**ASSIGNMENT:** Would you please transcribe, exactly as written, the lines of the entries below starting at the one that holds "Task: Navigate forward" and ending at the one that holds "Given: Click the search magnifier icon", both included?

**ENTRIES SUPPLIED:**
--- START ---
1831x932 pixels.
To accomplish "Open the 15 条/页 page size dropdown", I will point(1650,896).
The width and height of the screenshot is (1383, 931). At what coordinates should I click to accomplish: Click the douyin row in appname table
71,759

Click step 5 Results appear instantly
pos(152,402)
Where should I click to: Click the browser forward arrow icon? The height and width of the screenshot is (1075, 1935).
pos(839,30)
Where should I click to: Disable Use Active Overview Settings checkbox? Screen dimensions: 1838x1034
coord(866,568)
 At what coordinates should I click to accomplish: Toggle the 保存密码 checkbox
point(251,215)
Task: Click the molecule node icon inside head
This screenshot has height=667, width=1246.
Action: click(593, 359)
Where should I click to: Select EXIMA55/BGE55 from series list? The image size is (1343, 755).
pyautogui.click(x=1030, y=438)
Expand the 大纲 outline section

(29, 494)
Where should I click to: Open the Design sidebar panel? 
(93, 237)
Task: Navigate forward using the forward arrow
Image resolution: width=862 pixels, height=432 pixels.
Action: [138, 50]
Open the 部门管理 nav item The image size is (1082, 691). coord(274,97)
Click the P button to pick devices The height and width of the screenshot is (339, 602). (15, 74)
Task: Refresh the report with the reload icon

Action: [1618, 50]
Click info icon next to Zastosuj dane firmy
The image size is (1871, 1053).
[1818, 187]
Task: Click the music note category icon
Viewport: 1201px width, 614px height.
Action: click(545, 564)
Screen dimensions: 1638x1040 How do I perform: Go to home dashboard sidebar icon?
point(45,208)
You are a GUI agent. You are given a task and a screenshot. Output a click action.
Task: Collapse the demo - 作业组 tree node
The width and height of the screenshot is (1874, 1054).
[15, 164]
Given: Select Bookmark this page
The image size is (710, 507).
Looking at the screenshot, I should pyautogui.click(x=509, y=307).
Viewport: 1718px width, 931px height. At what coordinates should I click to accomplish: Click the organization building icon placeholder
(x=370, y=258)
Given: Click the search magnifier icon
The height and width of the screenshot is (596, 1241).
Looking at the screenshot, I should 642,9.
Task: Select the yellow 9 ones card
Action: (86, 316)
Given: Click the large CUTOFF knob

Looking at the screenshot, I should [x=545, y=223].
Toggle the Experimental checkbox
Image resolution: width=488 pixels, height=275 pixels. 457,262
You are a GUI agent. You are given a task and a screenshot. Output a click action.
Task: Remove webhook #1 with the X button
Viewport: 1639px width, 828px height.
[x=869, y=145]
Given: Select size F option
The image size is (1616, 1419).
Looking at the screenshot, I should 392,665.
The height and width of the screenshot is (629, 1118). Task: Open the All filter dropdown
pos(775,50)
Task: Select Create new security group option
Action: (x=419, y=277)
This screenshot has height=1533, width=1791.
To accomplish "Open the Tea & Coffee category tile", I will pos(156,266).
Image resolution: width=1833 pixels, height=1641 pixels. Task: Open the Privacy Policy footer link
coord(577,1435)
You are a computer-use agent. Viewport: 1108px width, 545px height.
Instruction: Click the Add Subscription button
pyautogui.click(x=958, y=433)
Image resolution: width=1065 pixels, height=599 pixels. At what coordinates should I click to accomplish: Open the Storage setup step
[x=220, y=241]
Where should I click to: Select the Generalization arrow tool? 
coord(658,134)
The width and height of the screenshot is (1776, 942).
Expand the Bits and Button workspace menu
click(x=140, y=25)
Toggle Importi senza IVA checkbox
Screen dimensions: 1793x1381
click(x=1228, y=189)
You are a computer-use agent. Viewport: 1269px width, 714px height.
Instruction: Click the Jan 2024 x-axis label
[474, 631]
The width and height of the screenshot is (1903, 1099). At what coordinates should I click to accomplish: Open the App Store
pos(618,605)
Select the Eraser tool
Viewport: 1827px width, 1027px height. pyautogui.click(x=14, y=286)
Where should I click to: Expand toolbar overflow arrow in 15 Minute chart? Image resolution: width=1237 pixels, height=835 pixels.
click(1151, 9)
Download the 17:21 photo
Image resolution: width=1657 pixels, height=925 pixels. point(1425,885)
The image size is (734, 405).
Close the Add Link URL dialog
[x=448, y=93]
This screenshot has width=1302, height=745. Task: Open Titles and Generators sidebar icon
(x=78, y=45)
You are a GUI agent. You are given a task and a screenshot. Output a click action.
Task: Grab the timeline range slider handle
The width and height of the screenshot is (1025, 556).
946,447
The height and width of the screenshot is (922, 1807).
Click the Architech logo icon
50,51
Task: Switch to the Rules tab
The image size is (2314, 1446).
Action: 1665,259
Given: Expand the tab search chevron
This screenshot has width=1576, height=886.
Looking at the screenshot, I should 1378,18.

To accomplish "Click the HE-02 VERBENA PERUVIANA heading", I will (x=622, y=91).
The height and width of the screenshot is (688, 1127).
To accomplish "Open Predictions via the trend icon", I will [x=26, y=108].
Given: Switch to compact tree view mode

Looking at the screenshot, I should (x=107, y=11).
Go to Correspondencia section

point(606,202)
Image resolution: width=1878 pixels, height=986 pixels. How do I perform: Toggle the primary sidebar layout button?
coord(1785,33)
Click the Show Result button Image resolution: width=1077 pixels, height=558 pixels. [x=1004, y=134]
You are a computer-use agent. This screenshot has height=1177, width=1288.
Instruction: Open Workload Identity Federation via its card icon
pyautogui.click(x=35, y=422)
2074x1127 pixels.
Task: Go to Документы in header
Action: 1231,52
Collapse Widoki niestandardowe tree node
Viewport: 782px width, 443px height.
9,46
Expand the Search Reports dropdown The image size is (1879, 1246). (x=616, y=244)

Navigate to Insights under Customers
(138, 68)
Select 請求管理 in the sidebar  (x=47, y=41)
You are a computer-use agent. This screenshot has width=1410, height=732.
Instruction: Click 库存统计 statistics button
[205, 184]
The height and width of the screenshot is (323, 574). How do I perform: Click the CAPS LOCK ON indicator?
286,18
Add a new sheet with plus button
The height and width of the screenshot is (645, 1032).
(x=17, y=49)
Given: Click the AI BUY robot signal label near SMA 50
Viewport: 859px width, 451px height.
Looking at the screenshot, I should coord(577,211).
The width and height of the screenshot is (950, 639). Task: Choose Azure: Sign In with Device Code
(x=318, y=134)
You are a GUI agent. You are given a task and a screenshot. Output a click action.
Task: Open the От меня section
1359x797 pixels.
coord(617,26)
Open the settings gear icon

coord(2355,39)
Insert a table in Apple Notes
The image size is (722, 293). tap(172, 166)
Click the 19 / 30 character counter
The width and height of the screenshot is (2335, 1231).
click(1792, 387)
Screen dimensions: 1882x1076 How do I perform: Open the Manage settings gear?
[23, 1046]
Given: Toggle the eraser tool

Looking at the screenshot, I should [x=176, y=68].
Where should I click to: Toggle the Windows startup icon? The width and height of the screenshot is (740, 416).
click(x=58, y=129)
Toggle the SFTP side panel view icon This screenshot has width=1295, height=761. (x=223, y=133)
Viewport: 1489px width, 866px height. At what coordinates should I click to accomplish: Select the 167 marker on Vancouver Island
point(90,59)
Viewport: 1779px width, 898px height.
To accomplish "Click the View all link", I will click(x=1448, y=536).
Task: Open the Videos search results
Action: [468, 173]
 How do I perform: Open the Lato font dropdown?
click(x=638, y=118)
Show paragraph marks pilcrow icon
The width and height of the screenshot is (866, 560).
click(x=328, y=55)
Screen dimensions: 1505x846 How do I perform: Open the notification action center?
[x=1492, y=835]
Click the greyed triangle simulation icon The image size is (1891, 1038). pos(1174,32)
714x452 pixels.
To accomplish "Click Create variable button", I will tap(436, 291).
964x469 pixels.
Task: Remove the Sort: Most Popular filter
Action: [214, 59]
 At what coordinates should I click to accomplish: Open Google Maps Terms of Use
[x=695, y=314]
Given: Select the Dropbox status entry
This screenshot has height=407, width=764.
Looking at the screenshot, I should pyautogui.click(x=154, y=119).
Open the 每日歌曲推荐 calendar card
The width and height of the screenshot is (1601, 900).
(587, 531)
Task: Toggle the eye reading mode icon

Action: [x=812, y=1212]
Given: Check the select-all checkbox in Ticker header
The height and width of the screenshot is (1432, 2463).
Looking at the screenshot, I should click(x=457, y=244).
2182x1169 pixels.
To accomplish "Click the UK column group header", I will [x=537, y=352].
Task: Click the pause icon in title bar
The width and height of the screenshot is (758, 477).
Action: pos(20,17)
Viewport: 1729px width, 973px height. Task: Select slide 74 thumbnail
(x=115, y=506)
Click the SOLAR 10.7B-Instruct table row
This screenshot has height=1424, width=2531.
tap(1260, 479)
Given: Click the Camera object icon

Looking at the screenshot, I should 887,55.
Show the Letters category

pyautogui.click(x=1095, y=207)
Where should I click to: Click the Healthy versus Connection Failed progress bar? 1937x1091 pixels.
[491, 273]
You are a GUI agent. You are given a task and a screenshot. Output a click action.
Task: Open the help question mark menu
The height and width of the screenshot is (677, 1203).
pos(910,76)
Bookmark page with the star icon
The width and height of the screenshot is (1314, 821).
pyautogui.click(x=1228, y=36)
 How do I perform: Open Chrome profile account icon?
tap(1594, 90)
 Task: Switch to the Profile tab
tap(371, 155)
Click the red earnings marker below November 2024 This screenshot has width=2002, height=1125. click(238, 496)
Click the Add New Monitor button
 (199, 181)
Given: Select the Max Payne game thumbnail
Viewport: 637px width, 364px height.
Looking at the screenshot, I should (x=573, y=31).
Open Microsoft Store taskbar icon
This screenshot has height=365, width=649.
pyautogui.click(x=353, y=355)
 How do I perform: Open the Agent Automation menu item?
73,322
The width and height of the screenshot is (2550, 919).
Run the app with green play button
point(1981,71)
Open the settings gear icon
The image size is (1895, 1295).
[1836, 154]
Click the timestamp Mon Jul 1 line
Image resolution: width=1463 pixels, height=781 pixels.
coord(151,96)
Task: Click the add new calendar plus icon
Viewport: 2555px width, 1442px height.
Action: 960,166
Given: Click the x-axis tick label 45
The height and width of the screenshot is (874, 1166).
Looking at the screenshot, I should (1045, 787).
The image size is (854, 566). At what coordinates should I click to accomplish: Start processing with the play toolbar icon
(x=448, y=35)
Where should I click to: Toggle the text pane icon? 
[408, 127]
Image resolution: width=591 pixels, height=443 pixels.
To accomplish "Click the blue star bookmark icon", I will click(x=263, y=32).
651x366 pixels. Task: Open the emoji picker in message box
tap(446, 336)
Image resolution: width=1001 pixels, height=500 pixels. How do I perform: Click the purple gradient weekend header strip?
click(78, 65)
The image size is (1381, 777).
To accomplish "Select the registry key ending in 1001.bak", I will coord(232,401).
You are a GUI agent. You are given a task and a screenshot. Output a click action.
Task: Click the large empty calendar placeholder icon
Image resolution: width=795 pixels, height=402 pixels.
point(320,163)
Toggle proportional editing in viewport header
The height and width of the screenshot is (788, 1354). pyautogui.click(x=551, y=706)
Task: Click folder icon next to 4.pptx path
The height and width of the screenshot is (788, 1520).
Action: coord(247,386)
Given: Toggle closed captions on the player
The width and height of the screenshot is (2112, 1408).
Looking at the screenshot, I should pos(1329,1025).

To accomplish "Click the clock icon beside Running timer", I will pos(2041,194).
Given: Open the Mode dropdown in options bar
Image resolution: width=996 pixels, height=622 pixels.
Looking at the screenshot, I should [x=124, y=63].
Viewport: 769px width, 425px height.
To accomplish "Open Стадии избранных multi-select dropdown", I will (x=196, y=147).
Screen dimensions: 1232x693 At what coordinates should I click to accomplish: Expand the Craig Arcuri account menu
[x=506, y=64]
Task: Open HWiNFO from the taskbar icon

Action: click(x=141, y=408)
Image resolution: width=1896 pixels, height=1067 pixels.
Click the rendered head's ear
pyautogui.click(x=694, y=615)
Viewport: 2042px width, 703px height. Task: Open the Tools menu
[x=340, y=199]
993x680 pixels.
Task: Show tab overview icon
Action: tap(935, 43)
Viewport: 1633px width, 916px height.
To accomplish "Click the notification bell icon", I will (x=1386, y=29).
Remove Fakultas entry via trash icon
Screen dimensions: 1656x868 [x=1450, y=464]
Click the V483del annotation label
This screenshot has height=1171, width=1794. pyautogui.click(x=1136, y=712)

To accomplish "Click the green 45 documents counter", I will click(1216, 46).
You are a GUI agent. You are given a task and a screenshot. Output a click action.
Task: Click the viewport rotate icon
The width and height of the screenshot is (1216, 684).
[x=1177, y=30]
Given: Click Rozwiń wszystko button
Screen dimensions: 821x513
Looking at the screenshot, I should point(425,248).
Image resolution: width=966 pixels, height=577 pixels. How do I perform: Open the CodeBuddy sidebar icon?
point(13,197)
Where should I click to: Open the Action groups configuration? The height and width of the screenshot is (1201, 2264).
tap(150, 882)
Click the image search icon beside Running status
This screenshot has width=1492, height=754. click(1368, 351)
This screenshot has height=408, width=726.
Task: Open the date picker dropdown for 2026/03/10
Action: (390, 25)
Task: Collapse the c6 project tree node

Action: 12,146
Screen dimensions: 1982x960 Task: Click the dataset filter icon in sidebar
--- END ---
**SOLUTION FOR THIS EXERCISE:**
Task: Navigate forward using the forward arrow
Image resolution: width=862 pixels, height=432 pixels.
Action: [138, 50]
Open the 部门管理 nav item The image size is (1082, 691). coord(274,97)
Click the P button to pick devices The height and width of the screenshot is (339, 602). (15, 74)
Task: Refresh the report with the reload icon

Action: [1618, 50]
Click info icon next to Zastosuj dane firmy
The image size is (1871, 1053).
[1818, 187]
Task: Click the music note category icon
Viewport: 1201px width, 614px height.
Action: click(545, 564)
Screen dimensions: 1638x1040 How do I perform: Go to home dashboard sidebar icon?
point(45,208)
You are a GUI agent. You are given a task and a screenshot. Output a click action.
Task: Collapse the demo - 作业组 tree node
The width and height of the screenshot is (1874, 1054).
[15, 164]
Given: Select Bookmark this page
The image size is (710, 507).
Looking at the screenshot, I should pyautogui.click(x=509, y=307).
Viewport: 1718px width, 931px height. At what coordinates should I click to accomplish: Click the organization building icon placeholder
(x=370, y=258)
Given: Click the search magnifier icon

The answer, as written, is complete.